▸ Listed records
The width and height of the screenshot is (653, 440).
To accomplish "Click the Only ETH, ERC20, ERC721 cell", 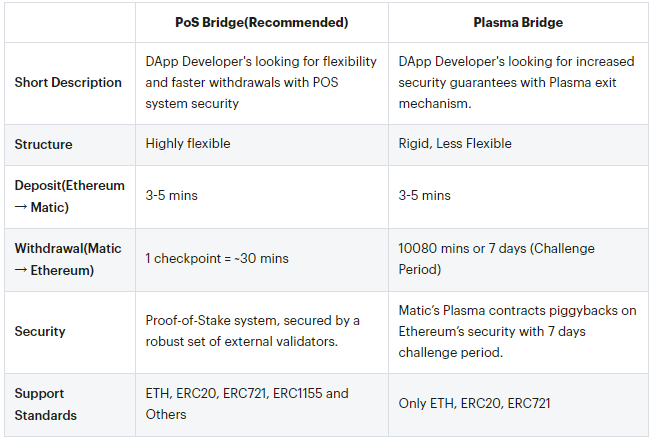I will tap(474, 403).
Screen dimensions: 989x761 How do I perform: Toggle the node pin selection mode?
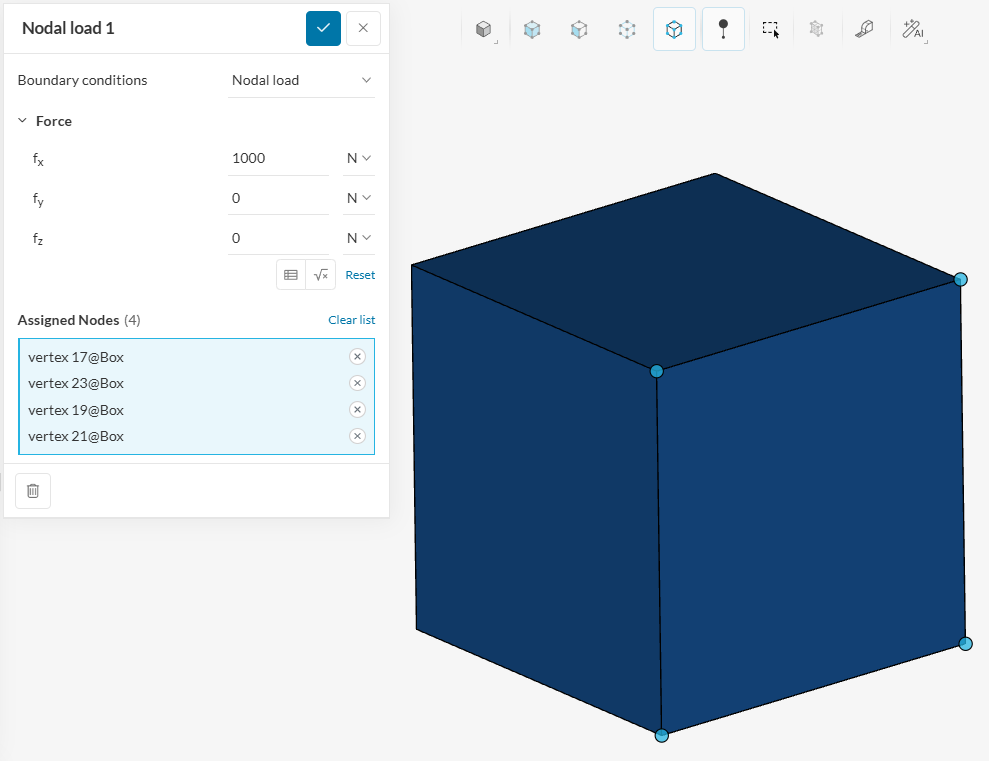pos(723,30)
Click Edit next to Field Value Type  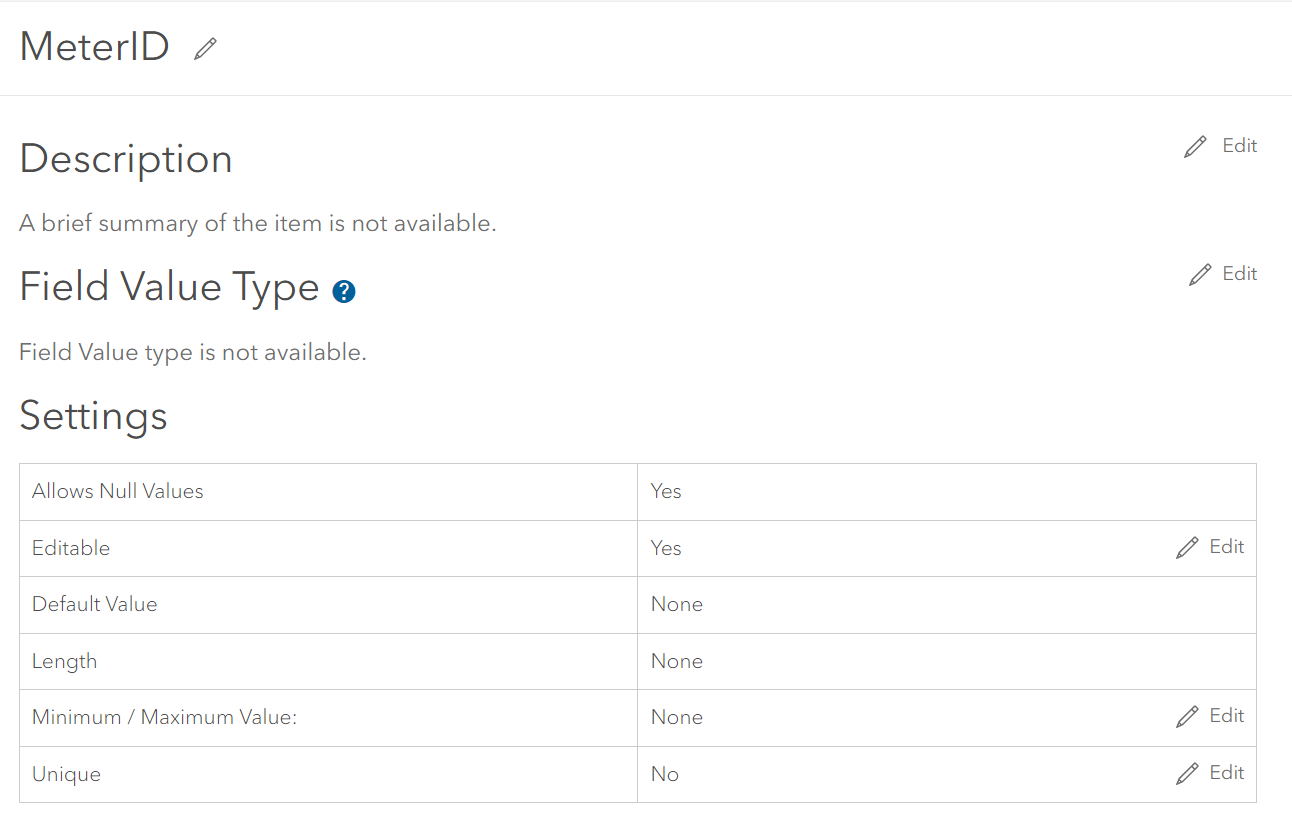(1240, 273)
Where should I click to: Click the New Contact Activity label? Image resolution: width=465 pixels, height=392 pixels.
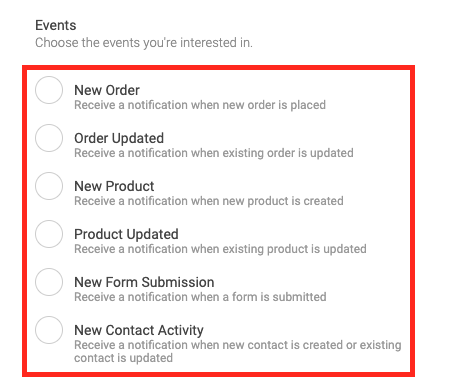[139, 330]
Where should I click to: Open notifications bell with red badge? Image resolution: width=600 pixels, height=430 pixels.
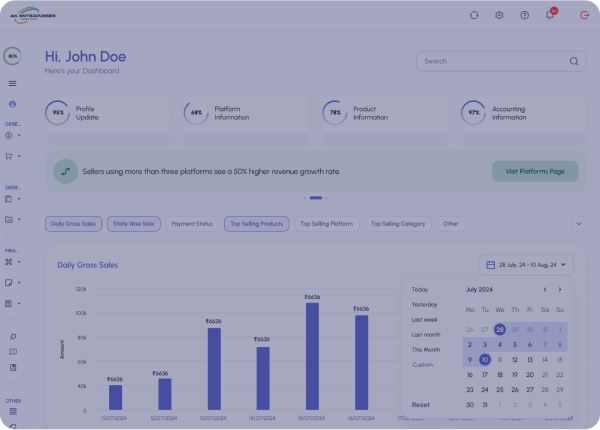[550, 15]
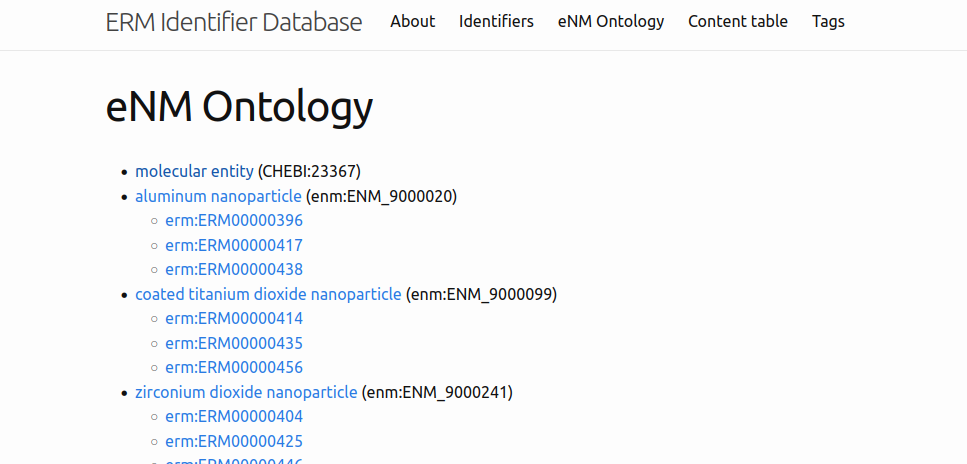Viewport: 967px width, 464px height.
Task: Open the molecular entity link
Action: pos(194,171)
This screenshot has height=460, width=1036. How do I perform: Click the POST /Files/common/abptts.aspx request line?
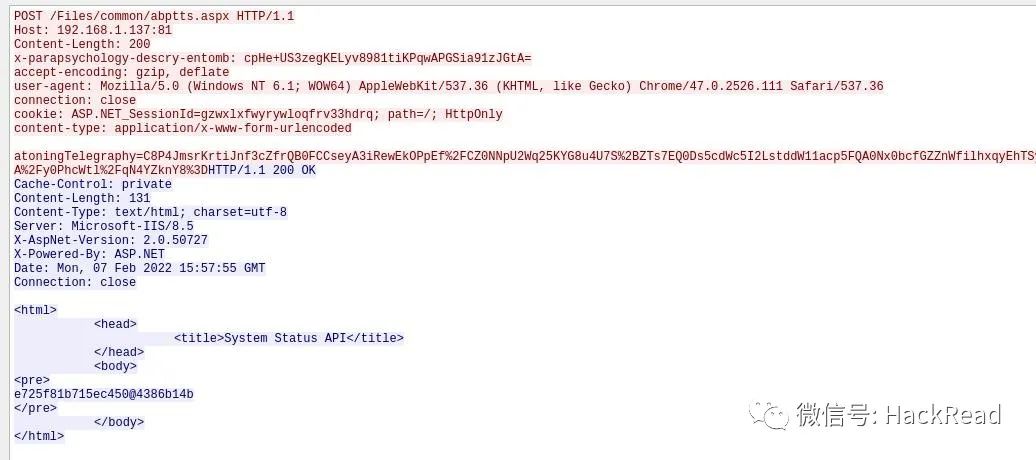pos(154,16)

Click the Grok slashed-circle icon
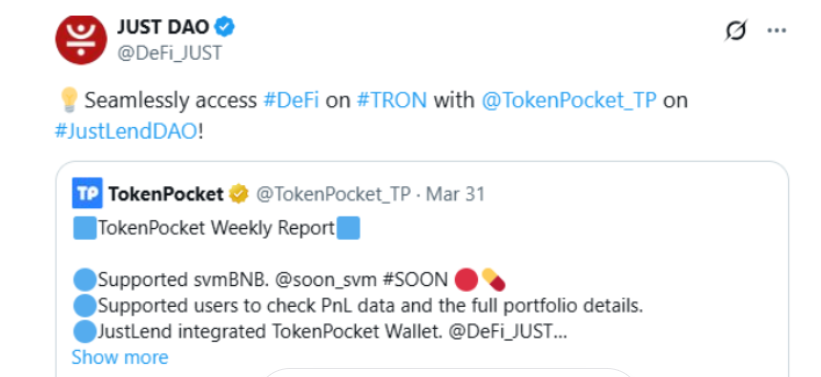(736, 31)

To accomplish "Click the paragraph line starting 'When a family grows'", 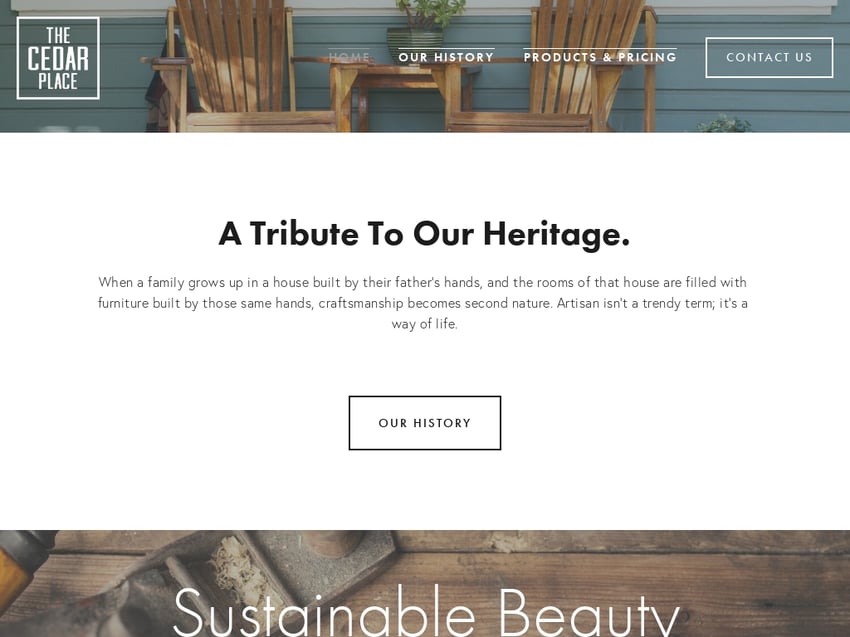I will point(422,282).
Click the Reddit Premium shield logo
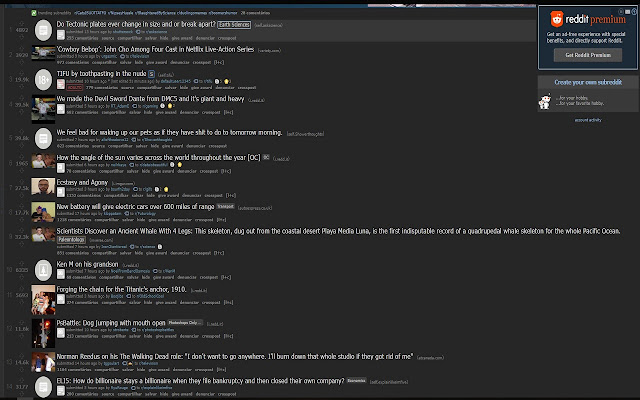The image size is (640, 400). 556,19
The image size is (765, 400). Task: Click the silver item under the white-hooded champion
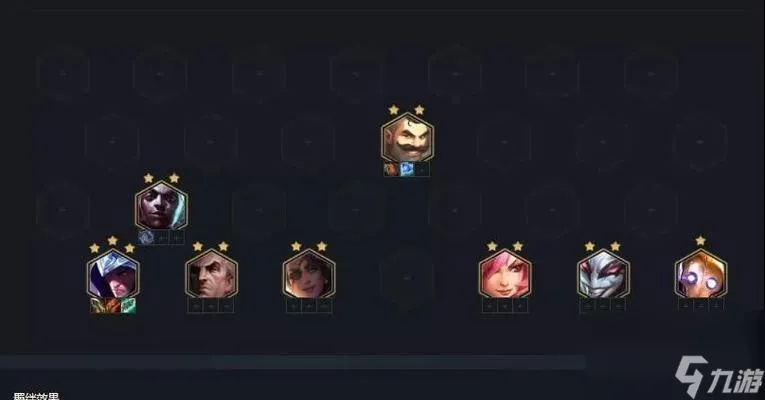(x=146, y=238)

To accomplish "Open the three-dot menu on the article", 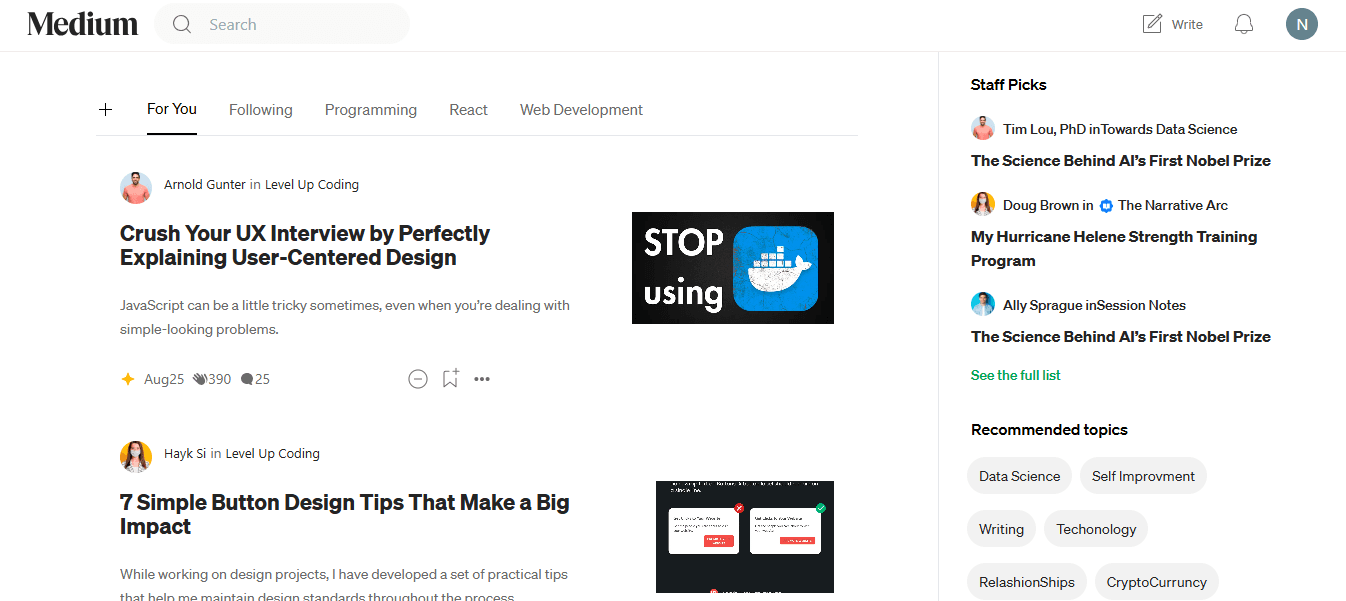I will (482, 378).
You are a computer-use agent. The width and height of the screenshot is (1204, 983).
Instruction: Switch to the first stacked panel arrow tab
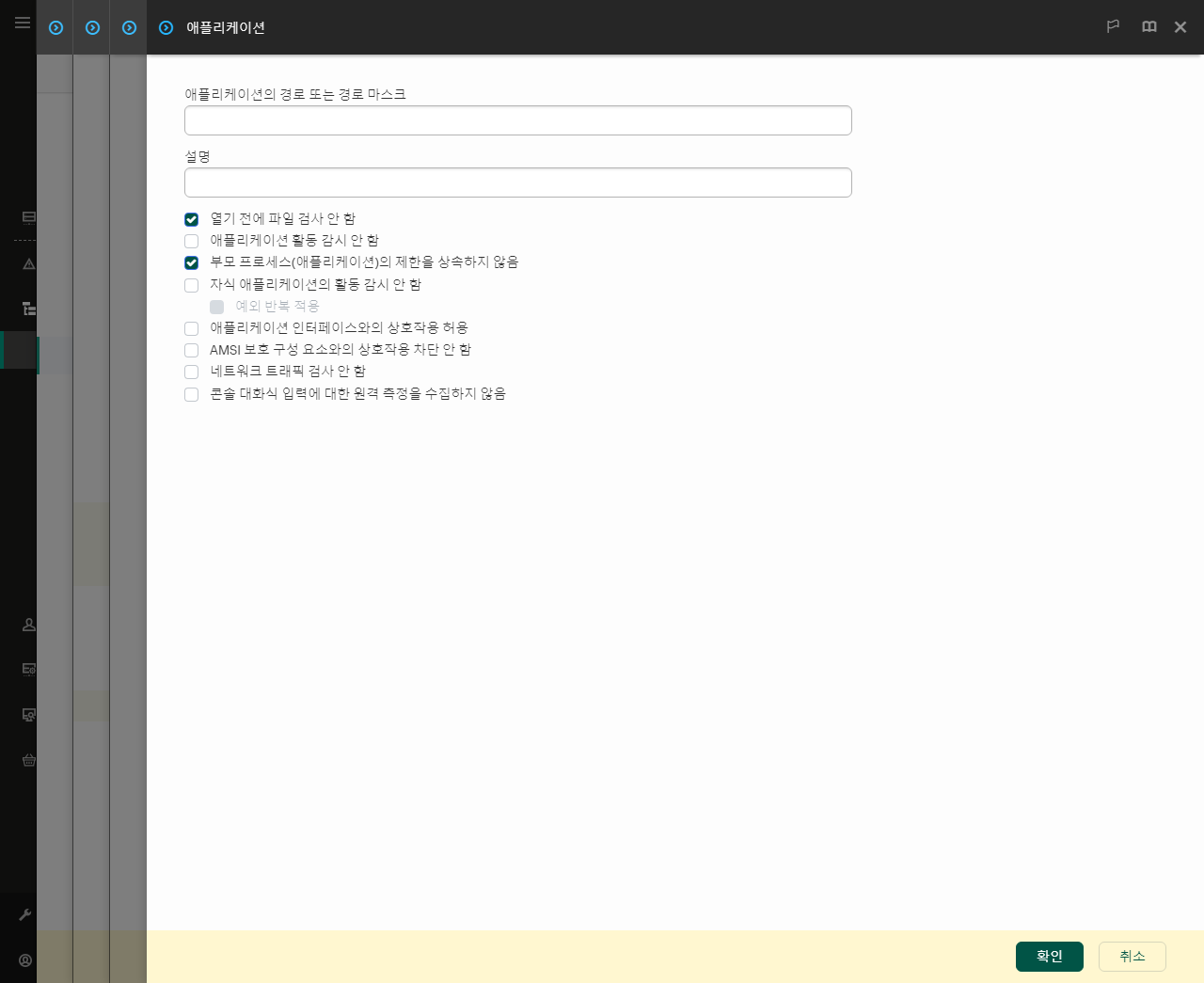tap(55, 27)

▸ Problem to work on
All that is needed here is the run of lines from the one containing "Instruction: Switch to" through the end of the material above, reproduced exactly and without pictures.

▸ Solution
Instruction: Switch to the first stacked panel arrow tab
tap(55, 27)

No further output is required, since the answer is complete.